CADIZ – If having up to 75,000 barrels of ethane daily flowing through Mick Luber’s Harrison County farm via the Utopia Pipeline was not enough, the Cornerstone Pipeline will move as much as 180,000 barrels of natural gas liquids per day just down the road from his field.

“They just run over us. It is not right,” Luber said. “What if there is an accident at one of them? What am I supposed to do?”

The $250 million Cornerstone project is designed by MPLX, the spin-off of Marathon Petroleum Corp., which paid about $20 billion to acquire the MarkWest Energy processing company last year. The 16-inch diameter pipeline will carry light liquid hydrocarbons such as condensate and pentanes from the Harrison County processing facilities to the Marathon refinery near Canton, Ohio.

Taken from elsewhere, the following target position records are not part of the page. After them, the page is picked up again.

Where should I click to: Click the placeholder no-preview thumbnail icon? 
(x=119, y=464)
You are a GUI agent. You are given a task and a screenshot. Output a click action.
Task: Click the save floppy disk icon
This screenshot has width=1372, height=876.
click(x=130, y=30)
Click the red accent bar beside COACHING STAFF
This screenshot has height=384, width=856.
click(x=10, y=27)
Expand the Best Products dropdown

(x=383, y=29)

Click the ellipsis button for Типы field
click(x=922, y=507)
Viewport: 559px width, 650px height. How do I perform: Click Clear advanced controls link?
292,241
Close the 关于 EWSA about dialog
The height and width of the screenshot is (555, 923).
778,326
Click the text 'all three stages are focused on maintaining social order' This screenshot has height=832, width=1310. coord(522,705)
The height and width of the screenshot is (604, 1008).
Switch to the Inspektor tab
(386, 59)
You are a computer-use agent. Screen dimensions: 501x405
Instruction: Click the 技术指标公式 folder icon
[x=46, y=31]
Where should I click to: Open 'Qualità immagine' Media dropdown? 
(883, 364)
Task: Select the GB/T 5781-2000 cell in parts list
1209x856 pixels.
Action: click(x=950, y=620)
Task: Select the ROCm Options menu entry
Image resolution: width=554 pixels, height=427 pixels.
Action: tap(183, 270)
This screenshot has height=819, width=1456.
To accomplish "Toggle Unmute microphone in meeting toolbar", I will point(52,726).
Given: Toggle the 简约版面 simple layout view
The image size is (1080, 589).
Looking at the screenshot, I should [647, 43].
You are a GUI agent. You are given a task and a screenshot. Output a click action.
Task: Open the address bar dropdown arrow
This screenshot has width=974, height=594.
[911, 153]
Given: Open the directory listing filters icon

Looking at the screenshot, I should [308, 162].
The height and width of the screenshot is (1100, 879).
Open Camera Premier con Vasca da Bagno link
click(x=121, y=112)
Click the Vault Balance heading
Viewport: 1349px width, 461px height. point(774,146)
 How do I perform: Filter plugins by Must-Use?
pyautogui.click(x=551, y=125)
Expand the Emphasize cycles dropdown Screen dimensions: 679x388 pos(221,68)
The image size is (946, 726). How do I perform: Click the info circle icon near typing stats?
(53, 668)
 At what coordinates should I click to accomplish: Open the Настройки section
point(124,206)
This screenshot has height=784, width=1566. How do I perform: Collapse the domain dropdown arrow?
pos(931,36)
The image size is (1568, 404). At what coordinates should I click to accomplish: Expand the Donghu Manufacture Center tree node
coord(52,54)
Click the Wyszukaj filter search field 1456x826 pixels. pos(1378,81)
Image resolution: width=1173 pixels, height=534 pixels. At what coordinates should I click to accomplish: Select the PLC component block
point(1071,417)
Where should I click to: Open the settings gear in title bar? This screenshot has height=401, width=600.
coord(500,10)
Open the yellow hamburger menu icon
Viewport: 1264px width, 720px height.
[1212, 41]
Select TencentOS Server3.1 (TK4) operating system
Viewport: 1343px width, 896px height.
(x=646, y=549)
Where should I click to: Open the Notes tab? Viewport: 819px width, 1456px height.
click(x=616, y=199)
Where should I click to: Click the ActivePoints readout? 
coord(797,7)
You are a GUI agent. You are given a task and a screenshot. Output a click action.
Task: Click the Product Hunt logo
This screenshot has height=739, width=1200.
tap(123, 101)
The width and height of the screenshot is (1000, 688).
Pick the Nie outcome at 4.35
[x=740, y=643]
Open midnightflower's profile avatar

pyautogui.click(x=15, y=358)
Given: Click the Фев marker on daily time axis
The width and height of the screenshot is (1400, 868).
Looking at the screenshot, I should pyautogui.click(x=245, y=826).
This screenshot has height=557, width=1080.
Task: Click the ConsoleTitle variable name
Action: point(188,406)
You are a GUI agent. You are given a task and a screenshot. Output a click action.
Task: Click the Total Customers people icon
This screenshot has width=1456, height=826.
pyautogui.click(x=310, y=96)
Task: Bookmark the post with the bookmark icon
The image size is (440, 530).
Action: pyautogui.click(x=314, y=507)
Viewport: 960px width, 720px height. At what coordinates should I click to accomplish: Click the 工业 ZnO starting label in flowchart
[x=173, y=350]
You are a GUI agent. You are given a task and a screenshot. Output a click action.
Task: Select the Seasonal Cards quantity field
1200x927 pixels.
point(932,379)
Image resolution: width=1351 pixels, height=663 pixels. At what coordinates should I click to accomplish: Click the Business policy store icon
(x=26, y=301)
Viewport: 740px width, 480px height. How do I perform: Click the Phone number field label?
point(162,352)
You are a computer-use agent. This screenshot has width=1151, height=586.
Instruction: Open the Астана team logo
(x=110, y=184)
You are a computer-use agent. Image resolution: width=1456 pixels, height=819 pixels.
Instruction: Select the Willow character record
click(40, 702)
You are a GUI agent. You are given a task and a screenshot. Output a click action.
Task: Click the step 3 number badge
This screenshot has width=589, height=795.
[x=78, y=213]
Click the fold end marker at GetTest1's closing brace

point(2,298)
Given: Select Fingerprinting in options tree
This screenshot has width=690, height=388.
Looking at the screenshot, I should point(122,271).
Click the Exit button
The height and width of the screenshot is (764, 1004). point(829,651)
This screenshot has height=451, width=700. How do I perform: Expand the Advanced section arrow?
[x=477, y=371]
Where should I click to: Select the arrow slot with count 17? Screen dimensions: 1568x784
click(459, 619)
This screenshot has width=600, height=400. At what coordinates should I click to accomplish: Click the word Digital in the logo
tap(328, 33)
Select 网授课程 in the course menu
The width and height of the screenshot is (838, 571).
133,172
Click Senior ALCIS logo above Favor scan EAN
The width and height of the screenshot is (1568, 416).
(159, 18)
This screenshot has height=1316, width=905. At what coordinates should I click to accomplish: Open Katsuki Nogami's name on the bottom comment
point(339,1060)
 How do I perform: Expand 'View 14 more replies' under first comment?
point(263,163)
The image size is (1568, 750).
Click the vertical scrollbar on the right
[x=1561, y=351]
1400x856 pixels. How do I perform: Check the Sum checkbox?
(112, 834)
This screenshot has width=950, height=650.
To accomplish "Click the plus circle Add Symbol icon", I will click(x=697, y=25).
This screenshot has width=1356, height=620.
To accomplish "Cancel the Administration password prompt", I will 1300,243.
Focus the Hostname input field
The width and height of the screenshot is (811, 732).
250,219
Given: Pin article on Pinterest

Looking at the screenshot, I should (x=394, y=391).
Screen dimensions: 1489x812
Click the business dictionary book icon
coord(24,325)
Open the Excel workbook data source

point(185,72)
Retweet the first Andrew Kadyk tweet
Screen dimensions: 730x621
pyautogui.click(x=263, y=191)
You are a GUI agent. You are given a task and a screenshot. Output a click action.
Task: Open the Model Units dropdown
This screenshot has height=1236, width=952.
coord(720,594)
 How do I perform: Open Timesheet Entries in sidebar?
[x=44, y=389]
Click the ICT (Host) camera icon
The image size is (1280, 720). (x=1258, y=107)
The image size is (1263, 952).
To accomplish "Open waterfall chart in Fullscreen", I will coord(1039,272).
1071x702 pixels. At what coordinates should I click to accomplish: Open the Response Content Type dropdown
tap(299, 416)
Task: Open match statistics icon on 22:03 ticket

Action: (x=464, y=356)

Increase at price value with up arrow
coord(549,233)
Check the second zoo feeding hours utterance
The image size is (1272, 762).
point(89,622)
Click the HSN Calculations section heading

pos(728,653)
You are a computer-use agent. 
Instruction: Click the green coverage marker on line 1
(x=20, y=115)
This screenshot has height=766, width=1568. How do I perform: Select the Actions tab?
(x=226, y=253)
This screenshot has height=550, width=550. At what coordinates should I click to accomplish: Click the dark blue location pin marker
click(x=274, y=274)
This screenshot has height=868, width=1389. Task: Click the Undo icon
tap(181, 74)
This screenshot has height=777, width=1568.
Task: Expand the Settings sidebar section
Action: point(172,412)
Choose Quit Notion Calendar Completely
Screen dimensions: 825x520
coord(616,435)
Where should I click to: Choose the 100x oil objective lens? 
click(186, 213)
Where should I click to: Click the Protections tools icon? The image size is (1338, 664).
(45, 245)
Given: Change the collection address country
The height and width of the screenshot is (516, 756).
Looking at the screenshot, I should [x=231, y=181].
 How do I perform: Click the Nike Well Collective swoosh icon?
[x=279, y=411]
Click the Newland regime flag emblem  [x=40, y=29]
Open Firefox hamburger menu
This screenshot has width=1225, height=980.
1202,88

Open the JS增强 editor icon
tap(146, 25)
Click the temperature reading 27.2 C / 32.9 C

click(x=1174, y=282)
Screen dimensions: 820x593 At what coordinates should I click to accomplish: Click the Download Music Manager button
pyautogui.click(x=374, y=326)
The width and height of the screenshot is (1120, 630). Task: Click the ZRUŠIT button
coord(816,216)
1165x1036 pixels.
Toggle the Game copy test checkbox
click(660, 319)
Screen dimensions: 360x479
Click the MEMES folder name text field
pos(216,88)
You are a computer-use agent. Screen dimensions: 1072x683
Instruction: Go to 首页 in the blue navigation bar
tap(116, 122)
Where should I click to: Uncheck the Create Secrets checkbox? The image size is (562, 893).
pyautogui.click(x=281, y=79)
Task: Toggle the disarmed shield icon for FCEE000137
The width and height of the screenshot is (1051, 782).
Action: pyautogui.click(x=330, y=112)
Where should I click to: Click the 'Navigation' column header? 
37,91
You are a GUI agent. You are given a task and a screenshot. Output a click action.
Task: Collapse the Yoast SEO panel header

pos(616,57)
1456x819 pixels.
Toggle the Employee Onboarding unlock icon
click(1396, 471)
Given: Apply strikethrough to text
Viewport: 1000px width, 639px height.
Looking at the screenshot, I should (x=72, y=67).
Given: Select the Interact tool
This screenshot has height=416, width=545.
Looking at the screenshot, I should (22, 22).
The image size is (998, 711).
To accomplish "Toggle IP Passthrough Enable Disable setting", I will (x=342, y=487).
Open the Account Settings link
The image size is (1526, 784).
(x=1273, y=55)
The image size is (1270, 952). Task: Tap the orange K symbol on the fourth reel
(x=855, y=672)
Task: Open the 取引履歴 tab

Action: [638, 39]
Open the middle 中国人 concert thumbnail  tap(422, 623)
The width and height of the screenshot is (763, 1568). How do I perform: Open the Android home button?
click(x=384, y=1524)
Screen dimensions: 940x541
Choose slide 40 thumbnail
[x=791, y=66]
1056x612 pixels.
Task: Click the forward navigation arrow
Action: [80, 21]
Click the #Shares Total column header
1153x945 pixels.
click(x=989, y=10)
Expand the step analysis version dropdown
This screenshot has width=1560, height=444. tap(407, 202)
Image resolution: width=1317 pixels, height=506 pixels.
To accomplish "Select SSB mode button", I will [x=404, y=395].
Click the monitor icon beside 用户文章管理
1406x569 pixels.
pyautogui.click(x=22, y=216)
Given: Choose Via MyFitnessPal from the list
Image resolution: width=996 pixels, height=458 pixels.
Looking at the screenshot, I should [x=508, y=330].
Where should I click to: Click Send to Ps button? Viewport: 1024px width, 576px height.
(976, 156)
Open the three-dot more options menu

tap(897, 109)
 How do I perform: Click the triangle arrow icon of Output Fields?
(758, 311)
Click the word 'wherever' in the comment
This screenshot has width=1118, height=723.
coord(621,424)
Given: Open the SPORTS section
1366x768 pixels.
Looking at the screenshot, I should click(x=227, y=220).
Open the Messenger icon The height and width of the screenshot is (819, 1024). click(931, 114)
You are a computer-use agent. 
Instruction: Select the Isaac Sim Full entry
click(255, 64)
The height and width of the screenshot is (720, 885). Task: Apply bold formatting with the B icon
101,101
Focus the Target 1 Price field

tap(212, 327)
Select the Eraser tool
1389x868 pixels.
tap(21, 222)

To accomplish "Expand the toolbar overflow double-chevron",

According to Marathon, this refinery handles “sweet and sour crude oils, including crude oil and condensate currently being produced from the Utica Shale.”

“All the right-of-way for the pipeline has been acquired and the trees were cleared by the March 30 deadline in order not to disturb the nesting habits of two species of endangered bats,” Marathon spokesman Sid Barth said. “Cornerstone construction will begin in May.”

“The Cornerstone Pipeline and associated Utica build-out projects will allow MPLX to provide transportation solutions from the Utica Shale to a wide range of markets,” MPLX President Pamela Beall added.

For Luber, the Cornerstone project is less than a mile down the road from his farm, where he’s already fighting the $500 million Kinder Morgan Utopia Pipeline, which would ship ethane to Michigan for export to Canada along the 240-mile route.

James Yskamp, Luber’s attorney, said Kinder Morgan contractors should not be able to force their way onto Luber’s land to build the pipeline because he does not believe the ethane is for a public use.

“They are disqualified as a public utility under Ohio Revised Code. If anything, these are byproducts of natural gas,” Yskamp said.

However, the order signed by Harrison County Common Pleas Judge T. Shawn Hervey states Kinder Morgan will be a “common carrier” because the company said it would allow 10 percent of the Utopia’s capacity to be “available to the public.”

“We don’t think they meet the definition of a common carrier. Not everyone can ship natural gas liquids,” Yskamp said.

Hervey, however, disagreed.

“The plaintiff (Kinder Morgan) must have access to survey of lands to construct (the) pipeline, which would constitute irreparable harm if denied,” the judge wrote.

Yskamp acknowledged Kinder Morgan officials have since indicated they found an alternate route to avoid Luber’s property. Nevertheless, they are now appealing the Harrison County decision to the Ohio Seventh District Court of Appeals, while Yskamp said they could take the matter all the way to the Ohio Supreme Court, if necessary.

“Mick did not receive the type of due process he should have,” Yskamp said. “If Kinder Morgan moves the pipeline off his property, that is great. But they could move it back.”

Yskamp also said having so many pipelines, and their associated compressor stations, in the vicinity of an organic farm could create significant problems.

“The air pollution associated with these compressors is also a concern,” he added.